Each record below needs to be set down again exactly.
++++ THE INPUT ++++
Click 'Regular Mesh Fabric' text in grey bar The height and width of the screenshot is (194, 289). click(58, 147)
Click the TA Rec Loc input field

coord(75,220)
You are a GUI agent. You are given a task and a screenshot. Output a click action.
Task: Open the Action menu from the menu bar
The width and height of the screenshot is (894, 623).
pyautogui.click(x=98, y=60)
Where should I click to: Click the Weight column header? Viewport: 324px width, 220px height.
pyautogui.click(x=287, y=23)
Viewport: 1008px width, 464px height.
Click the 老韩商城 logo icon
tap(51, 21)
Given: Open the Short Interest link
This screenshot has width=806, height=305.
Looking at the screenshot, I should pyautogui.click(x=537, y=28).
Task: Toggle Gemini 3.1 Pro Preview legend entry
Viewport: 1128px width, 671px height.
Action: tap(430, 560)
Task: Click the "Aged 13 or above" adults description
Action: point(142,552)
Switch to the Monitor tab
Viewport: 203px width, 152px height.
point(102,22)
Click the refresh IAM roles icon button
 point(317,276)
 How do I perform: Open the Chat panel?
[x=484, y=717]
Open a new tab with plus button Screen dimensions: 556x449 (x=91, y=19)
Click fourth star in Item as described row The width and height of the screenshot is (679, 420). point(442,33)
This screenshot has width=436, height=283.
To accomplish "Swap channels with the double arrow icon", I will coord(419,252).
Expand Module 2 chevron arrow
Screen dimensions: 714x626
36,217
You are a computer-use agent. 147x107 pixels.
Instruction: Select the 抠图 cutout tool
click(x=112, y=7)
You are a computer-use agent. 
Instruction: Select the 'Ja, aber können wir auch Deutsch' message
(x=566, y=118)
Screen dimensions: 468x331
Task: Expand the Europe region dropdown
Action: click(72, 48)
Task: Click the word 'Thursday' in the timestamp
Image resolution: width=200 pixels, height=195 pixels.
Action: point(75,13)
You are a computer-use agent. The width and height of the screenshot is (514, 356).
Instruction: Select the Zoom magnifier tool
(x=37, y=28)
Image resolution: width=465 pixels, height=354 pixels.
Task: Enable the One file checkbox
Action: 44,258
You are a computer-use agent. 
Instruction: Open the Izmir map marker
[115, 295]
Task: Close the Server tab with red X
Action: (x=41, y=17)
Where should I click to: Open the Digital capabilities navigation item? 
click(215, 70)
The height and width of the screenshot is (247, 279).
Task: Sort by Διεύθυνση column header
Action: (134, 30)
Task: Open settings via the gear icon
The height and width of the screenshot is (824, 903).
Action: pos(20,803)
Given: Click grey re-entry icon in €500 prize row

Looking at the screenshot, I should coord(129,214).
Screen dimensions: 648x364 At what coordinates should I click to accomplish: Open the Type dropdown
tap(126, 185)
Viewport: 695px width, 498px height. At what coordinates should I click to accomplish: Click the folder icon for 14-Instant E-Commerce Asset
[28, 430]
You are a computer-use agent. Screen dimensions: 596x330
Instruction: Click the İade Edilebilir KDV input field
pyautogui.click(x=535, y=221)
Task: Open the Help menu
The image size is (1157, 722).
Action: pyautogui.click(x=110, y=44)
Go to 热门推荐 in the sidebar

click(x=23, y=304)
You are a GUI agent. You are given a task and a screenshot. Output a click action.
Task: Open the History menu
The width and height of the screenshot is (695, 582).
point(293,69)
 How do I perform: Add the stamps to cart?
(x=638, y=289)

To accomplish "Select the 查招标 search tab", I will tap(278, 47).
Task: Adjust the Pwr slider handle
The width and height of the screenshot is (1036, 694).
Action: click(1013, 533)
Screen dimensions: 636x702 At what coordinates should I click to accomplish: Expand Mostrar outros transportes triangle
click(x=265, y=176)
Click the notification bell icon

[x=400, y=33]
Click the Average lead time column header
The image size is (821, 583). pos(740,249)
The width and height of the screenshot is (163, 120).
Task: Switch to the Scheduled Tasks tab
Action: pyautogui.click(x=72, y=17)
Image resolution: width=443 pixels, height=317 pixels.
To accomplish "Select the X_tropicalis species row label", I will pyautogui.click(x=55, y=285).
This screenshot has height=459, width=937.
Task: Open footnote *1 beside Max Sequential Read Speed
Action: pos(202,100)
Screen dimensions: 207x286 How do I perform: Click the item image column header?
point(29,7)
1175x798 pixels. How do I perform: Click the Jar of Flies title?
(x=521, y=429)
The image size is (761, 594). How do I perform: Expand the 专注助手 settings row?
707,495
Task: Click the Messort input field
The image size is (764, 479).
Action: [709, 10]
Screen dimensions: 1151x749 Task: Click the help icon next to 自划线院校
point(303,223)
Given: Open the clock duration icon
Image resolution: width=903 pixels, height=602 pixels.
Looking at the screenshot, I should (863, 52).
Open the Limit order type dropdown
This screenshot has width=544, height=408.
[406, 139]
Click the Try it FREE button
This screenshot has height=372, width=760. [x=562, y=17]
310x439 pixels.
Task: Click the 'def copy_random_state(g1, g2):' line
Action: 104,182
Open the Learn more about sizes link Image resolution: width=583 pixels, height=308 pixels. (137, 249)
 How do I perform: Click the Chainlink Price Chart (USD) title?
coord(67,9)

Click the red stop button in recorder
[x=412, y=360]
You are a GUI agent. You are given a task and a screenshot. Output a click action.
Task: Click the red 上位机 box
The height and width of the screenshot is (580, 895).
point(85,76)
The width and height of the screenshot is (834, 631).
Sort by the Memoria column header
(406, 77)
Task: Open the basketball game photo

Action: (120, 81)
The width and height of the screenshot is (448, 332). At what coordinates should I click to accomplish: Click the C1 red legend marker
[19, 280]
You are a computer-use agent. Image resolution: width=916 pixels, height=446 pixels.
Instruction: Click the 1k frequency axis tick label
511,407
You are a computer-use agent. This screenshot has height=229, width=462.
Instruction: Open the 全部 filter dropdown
++++
> **ANSWER TO THIS TASK**
Click 'Regular Mesh Fabric' text in grey bar The height and width of the screenshot is (194, 289). click(58, 147)
Click the TA Rec Loc input field

coord(75,220)
You are a GUI agent. You are given a task and a screenshot. Output a click action.
Task: Open the Action menu from the menu bar
The width and height of the screenshot is (894, 623).
pyautogui.click(x=98, y=60)
Where should I click to: Click the Weight column header? Viewport: 324px width, 220px height.
pyautogui.click(x=287, y=23)
Viewport: 1008px width, 464px height.
Click the 老韩商城 logo icon
tap(51, 21)
Given: Open the Short Interest link
This screenshot has width=806, height=305.
Looking at the screenshot, I should pyautogui.click(x=537, y=28).
Task: Toggle Gemini 3.1 Pro Preview legend entry
Viewport: 1128px width, 671px height.
Action: tap(430, 560)
Task: Click the "Aged 13 or above" adults description
Action: point(142,552)
Switch to the Monitor tab
Viewport: 203px width, 152px height.
point(102,22)
Click the refresh IAM roles icon button
 point(317,276)
 How do I perform: Open the Chat panel?
[x=484, y=717]
Open a new tab with plus button Screen dimensions: 556x449 (x=91, y=19)
Click fourth star in Item as described row The width and height of the screenshot is (679, 420). point(442,33)
This screenshot has width=436, height=283.
To accomplish "Swap channels with the double arrow icon", I will coord(419,252).
Expand Module 2 chevron arrow
Screen dimensions: 714x626
36,217
You are a computer-use agent. 147x107 pixels.
Instruction: Select the 抠图 cutout tool
click(x=112, y=7)
You are a computer-use agent. 
Instruction: Select the 'Ja, aber können wir auch Deutsch' message
(x=566, y=118)
Screen dimensions: 468x331
Task: Expand the Europe region dropdown
Action: click(72, 48)
Task: Click the word 'Thursday' in the timestamp
Image resolution: width=200 pixels, height=195 pixels.
Action: point(75,13)
You are a computer-use agent. The width and height of the screenshot is (514, 356).
Instruction: Select the Zoom magnifier tool
(x=37, y=28)
Image resolution: width=465 pixels, height=354 pixels.
Task: Enable the One file checkbox
Action: 44,258
You are a computer-use agent. 
Instruction: Open the Izmir map marker
[115, 295]
Task: Close the Server tab with red X
Action: (x=41, y=17)
Where should I click to: Open the Digital capabilities navigation item? 
click(215, 70)
The height and width of the screenshot is (247, 279).
Task: Sort by Διεύθυνση column header
Action: (134, 30)
Task: Open settings via the gear icon
The height and width of the screenshot is (824, 903).
Action: pos(20,803)
Given: Click grey re-entry icon in €500 prize row

Looking at the screenshot, I should coord(129,214).
Screen dimensions: 648x364 At what coordinates should I click to accomplish: Open the Type dropdown
tap(126, 185)
Viewport: 695px width, 498px height. At what coordinates should I click to accomplish: Click the folder icon for 14-Instant E-Commerce Asset
[28, 430]
You are a computer-use agent. Screen dimensions: 596x330
Instruction: Click the İade Edilebilir KDV input field
pyautogui.click(x=535, y=221)
Task: Open the Help menu
The image size is (1157, 722).
Action: pyautogui.click(x=110, y=44)
Go to 热门推荐 in the sidebar

click(x=23, y=304)
You are a GUI agent. You are given a task and a screenshot. Output a click action.
Task: Open the History menu
The width and height of the screenshot is (695, 582).
point(293,69)
 How do I perform: Add the stamps to cart?
(x=638, y=289)

To accomplish "Select the 查招标 search tab", I will tap(278, 47).
Task: Adjust the Pwr slider handle
The width and height of the screenshot is (1036, 694).
Action: click(1013, 533)
Screen dimensions: 636x702 At what coordinates should I click to accomplish: Expand Mostrar outros transportes triangle
click(x=265, y=176)
Click the notification bell icon

[x=400, y=33]
Click the Average lead time column header
The image size is (821, 583). pos(740,249)
The width and height of the screenshot is (163, 120).
Task: Switch to the Scheduled Tasks tab
Action: pyautogui.click(x=72, y=17)
Image resolution: width=443 pixels, height=317 pixels.
To accomplish "Select the X_tropicalis species row label", I will pyautogui.click(x=55, y=285).
This screenshot has height=459, width=937.
Task: Open footnote *1 beside Max Sequential Read Speed
Action: pos(202,100)
Screen dimensions: 207x286 How do I perform: Click the item image column header?
point(29,7)
1175x798 pixels. How do I perform: Click the Jar of Flies title?
(x=521, y=429)
The image size is (761, 594). How do I perform: Expand the 专注助手 settings row?
707,495
Task: Click the Messort input field
The image size is (764, 479).
Action: [709, 10]
Screen dimensions: 1151x749 Task: Click the help icon next to 自划线院校
point(303,223)
Given: Open the clock duration icon
Image resolution: width=903 pixels, height=602 pixels.
Looking at the screenshot, I should (863, 52).
Open the Limit order type dropdown
This screenshot has width=544, height=408.
[406, 139]
Click the Try it FREE button
This screenshot has height=372, width=760. [x=562, y=17]
310x439 pixels.
Task: Click the 'def copy_random_state(g1, g2):' line
Action: 104,182
Open the Learn more about sizes link Image resolution: width=583 pixels, height=308 pixels. (137, 249)
 How do I perform: Click the Chainlink Price Chart (USD) title?
coord(67,9)

Click the red stop button in recorder
[x=412, y=360]
You are a GUI agent. You are given a task and a screenshot. Output a click action.
Task: Click the red 上位机 box
The height and width of the screenshot is (580, 895).
point(85,76)
The width and height of the screenshot is (834, 631).
Sort by the Memoria column header
(406, 77)
Task: Open the basketball game photo

Action: (120, 81)
The width and height of the screenshot is (448, 332). At what coordinates should I click to accomplish: Click the C1 red legend marker
[19, 280]
You are a computer-use agent. Image resolution: width=916 pixels, height=446 pixels.
Instruction: Click the 1k frequency axis tick label
511,407
You are a computer-use agent. This screenshot has height=229, width=462.
Instruction: Open the 全部 filter dropdown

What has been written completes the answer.